Saturday, April 12, 2008
Terms of Endearment
Terms of Endearment; drama, USA, 1983; D: James L. Brooks, S: Debra Winger, Shirley MacLaine, Jack Nicholson, John Lithgow, Jeff Daniels, Danny DeVito, Lisa Hart Carroll
The story follows 30 years of one suburban family: Aurora is a rebellious woman who gets a daughter, Emma. When Emma grows up, she marries the teacher Flap and leaves Aurora all alone, since her husband died. When Emma gets three children, Aurora isn't very happy with her role as grandmother and starts a relationship with a neighbor Garrett, a former astronaut. Emma then divorces Flap and goes to live with her, but gets cancer and dies. Aurora is left alone.

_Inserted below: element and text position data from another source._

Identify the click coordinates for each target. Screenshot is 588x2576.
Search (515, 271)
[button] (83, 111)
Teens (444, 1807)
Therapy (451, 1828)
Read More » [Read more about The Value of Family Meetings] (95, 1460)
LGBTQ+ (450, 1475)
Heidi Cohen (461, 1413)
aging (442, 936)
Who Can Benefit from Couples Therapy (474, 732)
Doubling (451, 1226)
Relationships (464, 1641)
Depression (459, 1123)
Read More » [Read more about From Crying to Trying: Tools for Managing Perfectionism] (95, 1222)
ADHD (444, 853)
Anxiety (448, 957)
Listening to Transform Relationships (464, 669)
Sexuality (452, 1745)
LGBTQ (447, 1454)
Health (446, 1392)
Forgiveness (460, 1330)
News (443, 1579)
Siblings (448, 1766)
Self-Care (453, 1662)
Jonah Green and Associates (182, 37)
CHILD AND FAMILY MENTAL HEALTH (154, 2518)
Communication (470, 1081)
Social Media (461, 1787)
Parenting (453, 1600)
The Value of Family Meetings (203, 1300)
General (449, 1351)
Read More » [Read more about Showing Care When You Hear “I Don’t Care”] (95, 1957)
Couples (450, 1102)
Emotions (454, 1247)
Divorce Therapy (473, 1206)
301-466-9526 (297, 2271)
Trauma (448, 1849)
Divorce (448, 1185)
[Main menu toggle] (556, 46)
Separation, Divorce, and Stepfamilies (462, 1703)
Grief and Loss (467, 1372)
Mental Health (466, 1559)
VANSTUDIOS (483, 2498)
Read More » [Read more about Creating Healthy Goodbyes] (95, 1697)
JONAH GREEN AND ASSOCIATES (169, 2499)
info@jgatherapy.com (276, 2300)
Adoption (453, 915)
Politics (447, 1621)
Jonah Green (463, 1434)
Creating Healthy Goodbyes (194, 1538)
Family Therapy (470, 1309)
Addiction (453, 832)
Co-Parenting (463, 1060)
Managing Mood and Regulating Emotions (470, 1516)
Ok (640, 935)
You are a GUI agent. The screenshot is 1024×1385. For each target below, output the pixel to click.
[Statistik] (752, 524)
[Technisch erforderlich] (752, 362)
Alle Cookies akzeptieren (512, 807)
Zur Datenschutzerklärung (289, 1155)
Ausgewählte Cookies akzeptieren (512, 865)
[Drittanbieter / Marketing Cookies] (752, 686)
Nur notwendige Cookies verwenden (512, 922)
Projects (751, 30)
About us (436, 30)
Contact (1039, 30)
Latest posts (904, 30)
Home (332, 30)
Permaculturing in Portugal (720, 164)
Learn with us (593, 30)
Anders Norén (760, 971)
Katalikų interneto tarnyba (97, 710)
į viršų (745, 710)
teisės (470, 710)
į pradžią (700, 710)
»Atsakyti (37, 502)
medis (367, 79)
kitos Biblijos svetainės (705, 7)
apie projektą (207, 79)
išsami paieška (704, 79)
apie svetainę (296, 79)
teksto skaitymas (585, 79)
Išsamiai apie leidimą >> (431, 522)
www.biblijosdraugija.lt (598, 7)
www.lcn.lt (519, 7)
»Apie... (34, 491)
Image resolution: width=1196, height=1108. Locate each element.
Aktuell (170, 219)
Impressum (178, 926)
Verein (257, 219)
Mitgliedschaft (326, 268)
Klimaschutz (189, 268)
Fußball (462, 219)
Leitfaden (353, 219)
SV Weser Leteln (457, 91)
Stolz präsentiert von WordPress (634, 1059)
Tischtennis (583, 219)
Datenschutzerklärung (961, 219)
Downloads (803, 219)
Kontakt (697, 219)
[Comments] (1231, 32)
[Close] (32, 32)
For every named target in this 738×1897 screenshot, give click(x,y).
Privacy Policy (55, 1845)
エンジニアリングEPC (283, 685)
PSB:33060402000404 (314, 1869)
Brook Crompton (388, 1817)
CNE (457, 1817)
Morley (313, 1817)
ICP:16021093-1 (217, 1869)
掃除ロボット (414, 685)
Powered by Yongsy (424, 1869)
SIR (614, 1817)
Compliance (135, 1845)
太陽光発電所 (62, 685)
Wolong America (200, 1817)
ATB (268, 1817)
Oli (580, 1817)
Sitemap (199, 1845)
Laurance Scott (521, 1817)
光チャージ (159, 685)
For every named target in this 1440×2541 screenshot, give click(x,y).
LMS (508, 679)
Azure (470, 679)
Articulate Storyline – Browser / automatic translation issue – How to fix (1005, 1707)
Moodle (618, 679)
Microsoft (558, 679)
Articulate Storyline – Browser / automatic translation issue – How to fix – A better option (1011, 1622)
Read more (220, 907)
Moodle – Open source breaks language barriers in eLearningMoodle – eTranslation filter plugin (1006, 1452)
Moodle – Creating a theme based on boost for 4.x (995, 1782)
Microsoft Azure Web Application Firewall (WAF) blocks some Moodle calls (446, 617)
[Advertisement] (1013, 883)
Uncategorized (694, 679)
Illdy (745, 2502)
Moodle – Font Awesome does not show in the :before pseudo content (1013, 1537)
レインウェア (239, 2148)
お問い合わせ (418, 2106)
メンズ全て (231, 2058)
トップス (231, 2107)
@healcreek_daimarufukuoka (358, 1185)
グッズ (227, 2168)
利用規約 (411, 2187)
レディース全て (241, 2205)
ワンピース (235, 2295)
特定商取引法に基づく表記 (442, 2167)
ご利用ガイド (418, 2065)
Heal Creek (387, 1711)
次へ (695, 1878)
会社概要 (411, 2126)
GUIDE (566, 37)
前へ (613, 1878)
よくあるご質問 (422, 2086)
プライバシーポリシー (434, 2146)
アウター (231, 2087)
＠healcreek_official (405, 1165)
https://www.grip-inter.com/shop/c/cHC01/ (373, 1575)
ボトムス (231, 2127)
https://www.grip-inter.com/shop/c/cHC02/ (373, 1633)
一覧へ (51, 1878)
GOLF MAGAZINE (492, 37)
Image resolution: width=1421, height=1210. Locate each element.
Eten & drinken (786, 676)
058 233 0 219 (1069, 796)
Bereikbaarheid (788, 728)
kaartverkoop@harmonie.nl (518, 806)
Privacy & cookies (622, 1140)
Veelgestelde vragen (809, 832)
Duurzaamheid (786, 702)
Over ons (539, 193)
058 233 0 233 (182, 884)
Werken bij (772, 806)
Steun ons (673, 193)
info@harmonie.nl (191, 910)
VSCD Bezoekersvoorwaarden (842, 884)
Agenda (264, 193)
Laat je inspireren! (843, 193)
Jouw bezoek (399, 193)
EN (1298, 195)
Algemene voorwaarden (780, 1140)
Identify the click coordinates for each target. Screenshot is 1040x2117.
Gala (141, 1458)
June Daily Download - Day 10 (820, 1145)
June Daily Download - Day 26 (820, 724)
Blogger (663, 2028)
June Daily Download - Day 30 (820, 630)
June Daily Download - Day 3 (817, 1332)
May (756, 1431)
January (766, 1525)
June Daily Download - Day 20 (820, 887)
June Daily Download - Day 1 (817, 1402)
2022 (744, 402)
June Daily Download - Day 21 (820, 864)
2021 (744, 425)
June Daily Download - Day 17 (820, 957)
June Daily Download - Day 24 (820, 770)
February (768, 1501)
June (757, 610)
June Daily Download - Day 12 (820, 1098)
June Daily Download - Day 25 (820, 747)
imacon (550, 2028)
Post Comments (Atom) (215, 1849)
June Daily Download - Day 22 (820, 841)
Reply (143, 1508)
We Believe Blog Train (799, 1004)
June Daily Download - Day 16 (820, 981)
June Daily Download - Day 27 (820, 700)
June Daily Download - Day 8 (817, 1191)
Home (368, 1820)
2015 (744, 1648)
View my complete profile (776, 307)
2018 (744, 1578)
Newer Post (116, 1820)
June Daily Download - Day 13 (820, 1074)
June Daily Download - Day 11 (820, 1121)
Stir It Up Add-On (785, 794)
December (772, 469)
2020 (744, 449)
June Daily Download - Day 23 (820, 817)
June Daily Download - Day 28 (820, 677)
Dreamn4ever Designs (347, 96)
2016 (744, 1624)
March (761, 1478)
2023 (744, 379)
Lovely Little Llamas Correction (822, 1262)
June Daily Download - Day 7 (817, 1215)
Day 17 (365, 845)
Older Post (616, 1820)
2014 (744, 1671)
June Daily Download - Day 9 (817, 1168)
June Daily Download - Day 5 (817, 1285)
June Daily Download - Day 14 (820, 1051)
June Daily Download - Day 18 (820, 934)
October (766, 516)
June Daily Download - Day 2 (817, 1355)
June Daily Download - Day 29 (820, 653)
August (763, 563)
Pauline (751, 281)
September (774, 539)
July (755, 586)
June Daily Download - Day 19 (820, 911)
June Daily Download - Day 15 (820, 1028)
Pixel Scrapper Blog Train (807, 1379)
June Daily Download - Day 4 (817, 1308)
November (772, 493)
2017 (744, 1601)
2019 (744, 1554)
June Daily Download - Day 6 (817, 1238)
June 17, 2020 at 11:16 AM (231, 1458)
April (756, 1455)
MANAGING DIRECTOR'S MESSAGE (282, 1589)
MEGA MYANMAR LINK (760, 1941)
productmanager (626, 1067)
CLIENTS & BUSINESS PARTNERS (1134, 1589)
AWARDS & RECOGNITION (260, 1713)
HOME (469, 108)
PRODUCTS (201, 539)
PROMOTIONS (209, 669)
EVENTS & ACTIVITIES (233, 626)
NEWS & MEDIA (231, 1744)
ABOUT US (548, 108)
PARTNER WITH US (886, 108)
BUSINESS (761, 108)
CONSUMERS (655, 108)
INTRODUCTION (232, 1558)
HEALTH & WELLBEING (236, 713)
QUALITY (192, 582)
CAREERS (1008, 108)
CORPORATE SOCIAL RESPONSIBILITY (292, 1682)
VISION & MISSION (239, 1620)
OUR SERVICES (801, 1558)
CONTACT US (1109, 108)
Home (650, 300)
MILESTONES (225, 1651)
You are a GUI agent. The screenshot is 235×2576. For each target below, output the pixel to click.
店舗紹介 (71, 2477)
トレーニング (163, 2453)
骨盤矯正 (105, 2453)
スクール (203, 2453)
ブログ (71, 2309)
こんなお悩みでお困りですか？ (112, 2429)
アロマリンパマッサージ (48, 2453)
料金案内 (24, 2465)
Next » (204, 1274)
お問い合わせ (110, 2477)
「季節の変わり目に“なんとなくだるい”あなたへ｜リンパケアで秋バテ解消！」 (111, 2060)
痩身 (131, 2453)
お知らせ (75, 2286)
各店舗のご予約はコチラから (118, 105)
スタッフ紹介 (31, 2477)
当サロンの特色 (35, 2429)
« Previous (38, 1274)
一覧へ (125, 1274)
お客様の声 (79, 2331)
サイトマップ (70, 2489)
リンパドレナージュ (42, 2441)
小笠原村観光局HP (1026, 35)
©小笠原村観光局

As he did with numerous movies after this one, director James L. Brooks proved with "Terms of Endearment" that sometimes family moments can be more fierce than some crime films. That excellent, truly tight quality humorous drama is a very emotionally gripping piece of cinema, much more clever than some critics who dismissed it as a soap opera would like to admit it since it's an eccentric and very unusual film. It's not magnificent, nor glamorous or "cool", but on the contrary, very realistic, down to earth, dirty and funny. James L. Brooks is, sadly, little known among the directors of his generation, but he always showed an admiring trend of humanity and sympathy for losers in his films, and one of the reasons why "Terms" are so appealing is the fact that everyone can identify himself or herself with imperfect characters on the screen. For it's time, the film contains some unusual descriptions: intercourse with a pregnant woman; Aurora hears Garrett (excellent Jack Nicholson in a refreshingly fragile performance) humorously shrieking and howling while taking a cold shower in his home; Aurora slaps one of Emma's little sons who incorrectly complained about his (sick) mother. A very refreshing and still touching drama about life and compassion.